Logging exporter (for debugging)
You can output all metrics to the console, for debugging/development purposes.
| Don’t use this in production. |
You will need to add the following dependency to your project:
<dependency>
<groupId>io.opentelemetry</groupId>
<artifactId>opentelemetry-exporter-logging</artifactId>
</dependency>
implementation("io.opentelemetry:opentelemetry-exporter-logging")
Then, setting the exporter to logging in the application.properties file:
quarkus.otel.metrics.exporter=logging (1)
quarkus.otel.metric.export.interval=10000ms (2)
quarkus.otel.traces.exporter=logging (3)
| 1 | Set the metrics exporter to logging.
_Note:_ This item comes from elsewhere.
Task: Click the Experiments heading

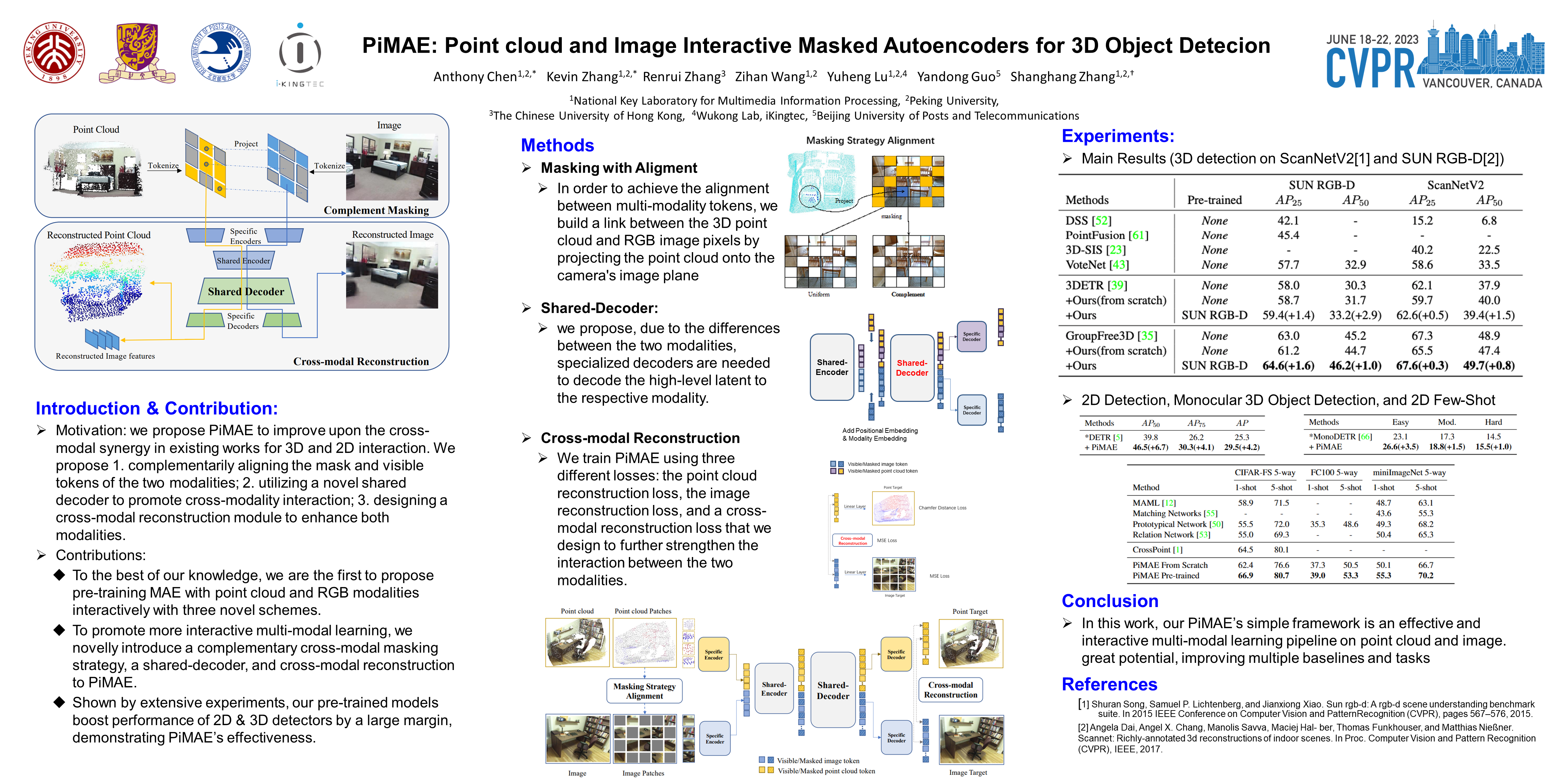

Normally you don’t need to set this. The default is cdi. |
| 2 | Set the interval to export the metrics. The default is 1m, which is too long for debugging. |
| 3 | Set the traces exporter to logging. Normally you don’t need to set this. The default is cdi. |
Visualizing the data
We recommend the Getting Started with Grafana-OTel-LGTM.
This provides a Quarkus Dev service using an "all-in-one" Grafana OTel LGTM.
Grafana is used to visualize data, Loki to store logs, Tempo to store traces and Prometheus to store metrics. Also provides and OTel collector to receive the data.
This provides an easy way to visualize all OpenTelemetry data generated by the application.
You can also use the logging exporter to output all traces and metrics to the console.
OpenTelemetry Configuration Reference
Quarkus supports the OpenTelemetry Autoconfiguration for Traces.
The configurations match what you can see at
OpenTelemetry SDK Autoconfigure
adding the usual quarkus.* prefix.
Quarkus OpenTelemetry configuration properties now have the quarkus.otel.* prefix.